Mars is dependant on airflow. You can install all the dependencies using:
pip3 install -r requirements.txt
In the file airflow.cfg
, make sure you change the following paths:
dags_folder
base_log_folder
sql_alchemy_conn
: This is optional.
Install the custom packages:
- Go into the hiveql folder and type:
pip3 install -e .
- Similarly, go into the common folder in
dags/common
and type:pip3 install -e .
Start the airflow server and scheduler in seperate windows using the commands:
airflow webserver
airflow scheduler
Open the url http://localhost:8080
to access the airflow web console.
Next, we need to import the variables needed for the DAG's. Click on the Admin option, and select Variables. Import the config/variables.json
file present in the repository.
Finally, we need to add the connections(DB and EMR). The connections required are:
- aws_default
- emr_default
- airflow_db
- prod_mysql_milkyway
The setup script is present in scripts/setup/import_connection.sh
. Update your mysql authorization in the script and execute it using:
bash import_connection.sh
Make sure you update your DB credentials and AWS credentials for the connection to work.
Pull requests are welcome. For major changes, please open an issue first to discuss what you would like to change.
Please make sure to update tests as appropriate.

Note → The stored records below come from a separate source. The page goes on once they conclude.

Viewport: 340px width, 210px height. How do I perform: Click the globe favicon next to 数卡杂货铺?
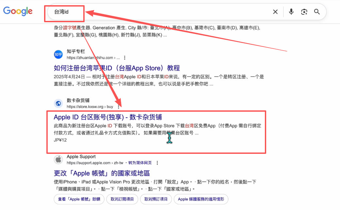58,103
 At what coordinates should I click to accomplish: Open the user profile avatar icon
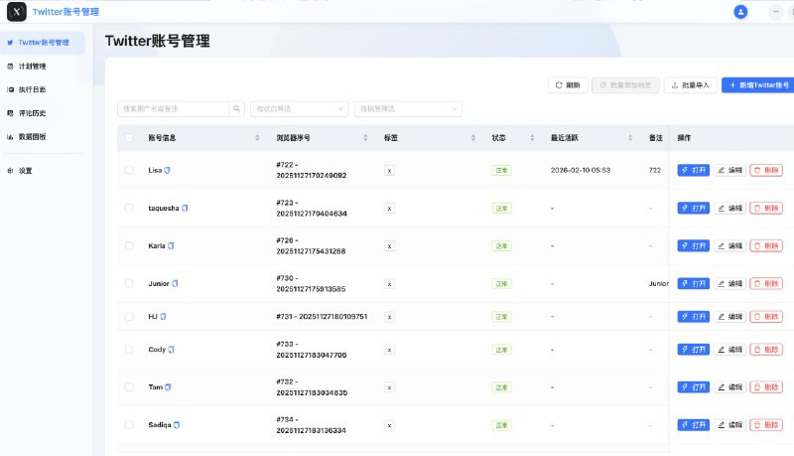point(740,12)
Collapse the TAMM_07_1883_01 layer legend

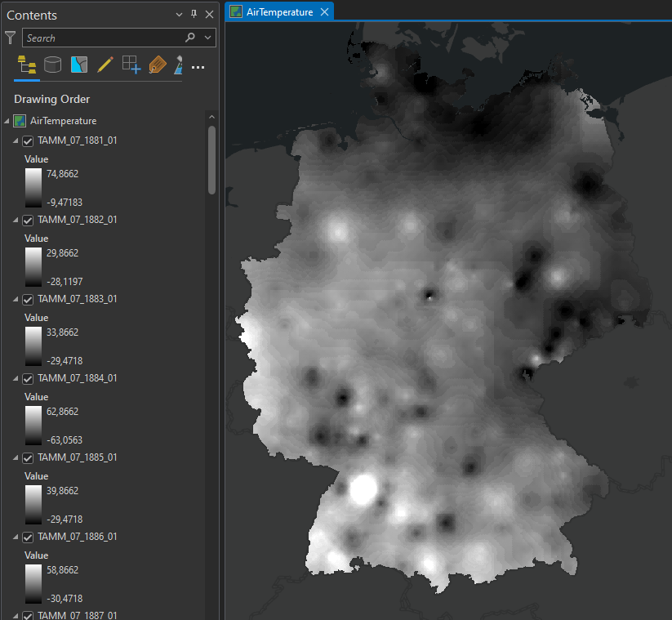(14, 299)
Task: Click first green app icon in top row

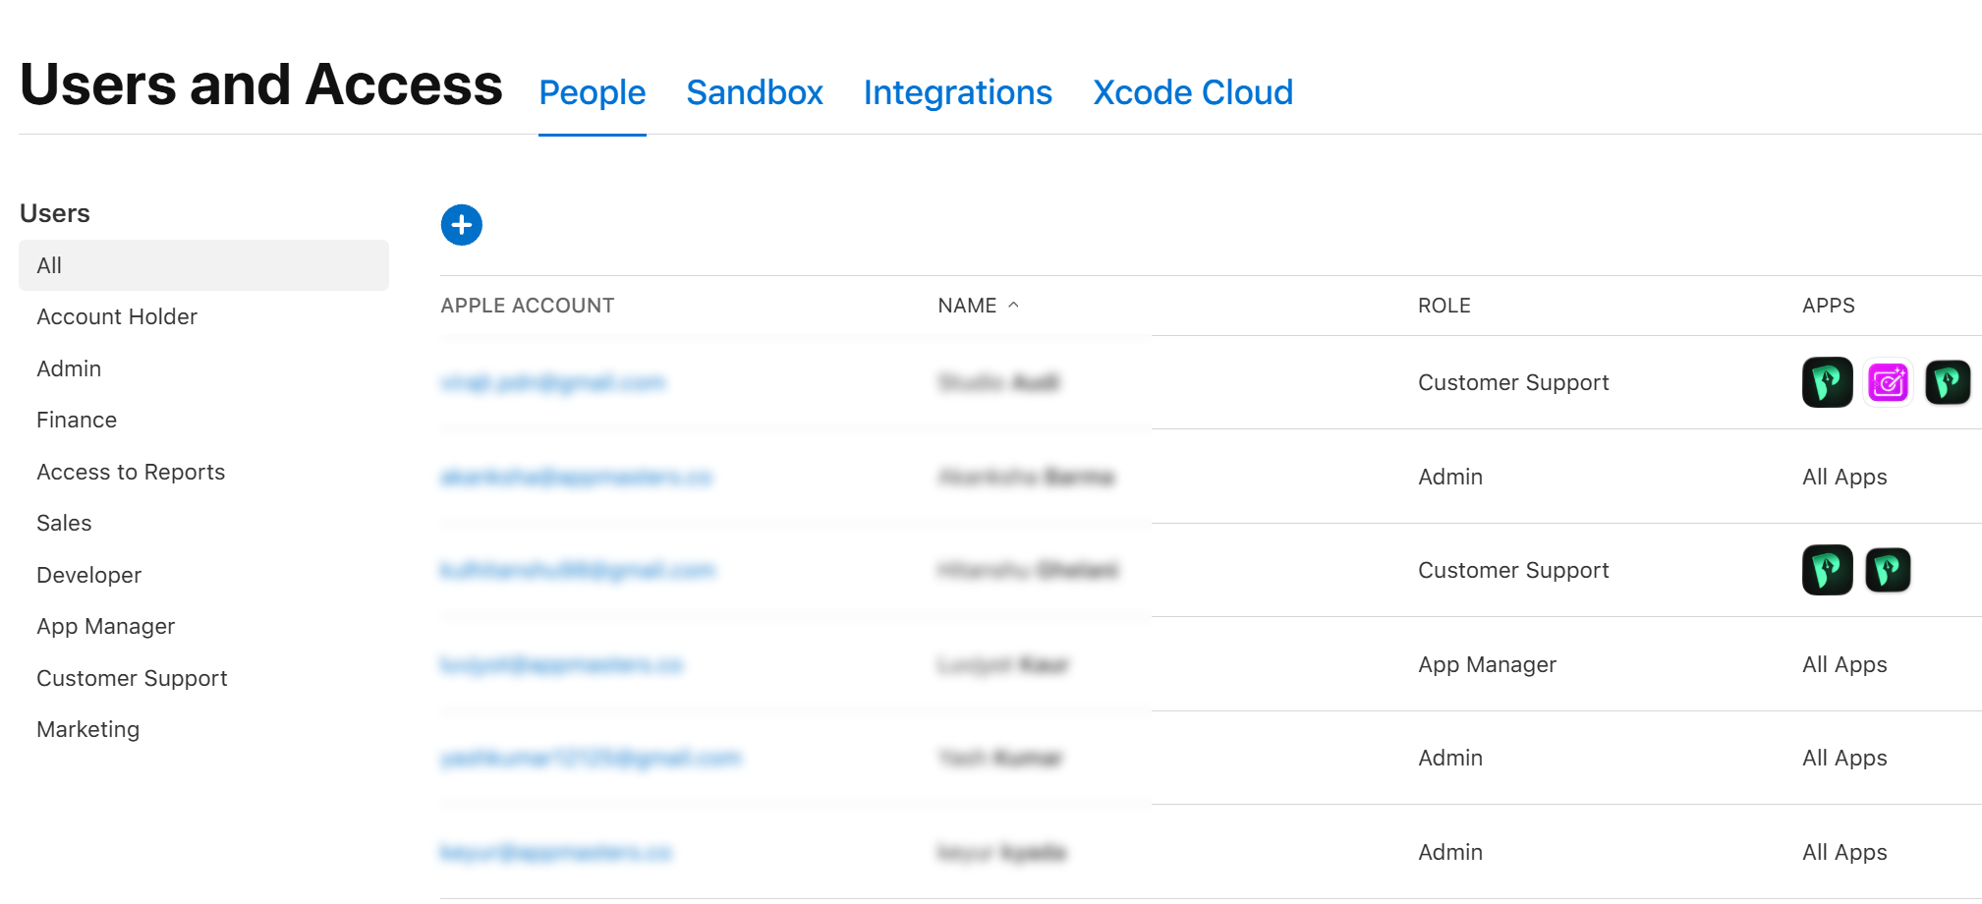Action: tap(1827, 382)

A data pipeline directs the flow of data from source DBs to reporting DBs. The word tenor can be used to describe movement, or flow, in a particular direction. Tenor is also a tone in music: the highest natural adult male singing voice. Incidentally, Johannes Kepler, the German astronomer who's best known for defining laws of planetary motion assigned musical notes to planets based on the difference between the maximum and minimum angular speeds of a planet. Mars happens to have the tenor note according to Keplar. Hence, Mars it is.